* Stored items *
--
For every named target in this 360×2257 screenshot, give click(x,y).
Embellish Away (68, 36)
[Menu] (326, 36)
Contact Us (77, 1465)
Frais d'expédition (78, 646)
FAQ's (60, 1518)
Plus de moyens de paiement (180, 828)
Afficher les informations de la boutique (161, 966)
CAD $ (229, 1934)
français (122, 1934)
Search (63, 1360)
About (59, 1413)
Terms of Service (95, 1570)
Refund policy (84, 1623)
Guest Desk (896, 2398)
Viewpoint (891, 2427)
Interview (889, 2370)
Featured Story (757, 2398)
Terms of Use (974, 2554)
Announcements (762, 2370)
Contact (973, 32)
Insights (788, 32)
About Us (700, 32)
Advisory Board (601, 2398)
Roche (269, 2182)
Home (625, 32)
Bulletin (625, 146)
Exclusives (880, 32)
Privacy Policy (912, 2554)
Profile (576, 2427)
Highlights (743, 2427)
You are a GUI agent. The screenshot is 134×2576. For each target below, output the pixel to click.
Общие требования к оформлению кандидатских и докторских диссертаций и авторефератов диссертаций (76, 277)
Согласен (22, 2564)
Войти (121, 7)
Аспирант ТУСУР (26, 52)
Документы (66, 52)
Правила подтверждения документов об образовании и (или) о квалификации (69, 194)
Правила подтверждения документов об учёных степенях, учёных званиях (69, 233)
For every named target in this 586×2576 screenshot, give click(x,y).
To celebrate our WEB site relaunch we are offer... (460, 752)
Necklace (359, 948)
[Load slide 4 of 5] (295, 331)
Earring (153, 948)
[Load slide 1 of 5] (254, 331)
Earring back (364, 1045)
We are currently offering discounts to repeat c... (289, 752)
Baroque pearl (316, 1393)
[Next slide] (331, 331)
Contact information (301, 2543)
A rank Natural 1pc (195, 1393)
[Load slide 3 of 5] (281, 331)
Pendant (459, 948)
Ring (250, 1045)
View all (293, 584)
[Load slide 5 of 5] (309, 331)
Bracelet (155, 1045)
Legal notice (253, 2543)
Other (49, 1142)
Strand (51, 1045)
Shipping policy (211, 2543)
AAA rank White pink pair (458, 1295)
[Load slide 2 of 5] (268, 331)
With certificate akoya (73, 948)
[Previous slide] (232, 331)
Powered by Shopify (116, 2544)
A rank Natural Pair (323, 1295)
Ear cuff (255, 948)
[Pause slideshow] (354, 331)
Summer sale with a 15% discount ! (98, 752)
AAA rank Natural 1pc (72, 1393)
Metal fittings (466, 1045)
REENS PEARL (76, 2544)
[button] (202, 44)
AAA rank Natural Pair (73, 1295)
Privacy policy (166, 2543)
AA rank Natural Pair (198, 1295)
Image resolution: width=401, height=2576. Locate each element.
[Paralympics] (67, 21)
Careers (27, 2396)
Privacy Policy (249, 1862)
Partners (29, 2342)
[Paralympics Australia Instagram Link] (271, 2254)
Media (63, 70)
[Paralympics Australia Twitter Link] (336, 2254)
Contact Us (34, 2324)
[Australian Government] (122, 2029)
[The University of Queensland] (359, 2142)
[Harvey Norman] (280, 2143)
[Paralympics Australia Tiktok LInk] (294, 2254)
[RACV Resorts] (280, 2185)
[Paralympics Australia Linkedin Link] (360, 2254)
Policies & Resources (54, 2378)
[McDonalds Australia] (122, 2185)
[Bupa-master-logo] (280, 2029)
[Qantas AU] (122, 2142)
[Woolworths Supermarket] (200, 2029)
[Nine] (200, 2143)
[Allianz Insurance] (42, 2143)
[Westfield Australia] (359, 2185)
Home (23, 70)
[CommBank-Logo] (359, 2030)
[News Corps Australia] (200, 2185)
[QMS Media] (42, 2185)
--
* Problem description *
From the data above, copy each line where the string "rank" appears.

* Response area *
A rank Natural 1pc (195, 1393)
AAA rank White pink pair (458, 1295)
A rank Natural Pair (323, 1295)
AAA rank Natural 1pc (72, 1393)
AAA rank Natural Pair (73, 1295)
AA rank Natural Pair (198, 1295)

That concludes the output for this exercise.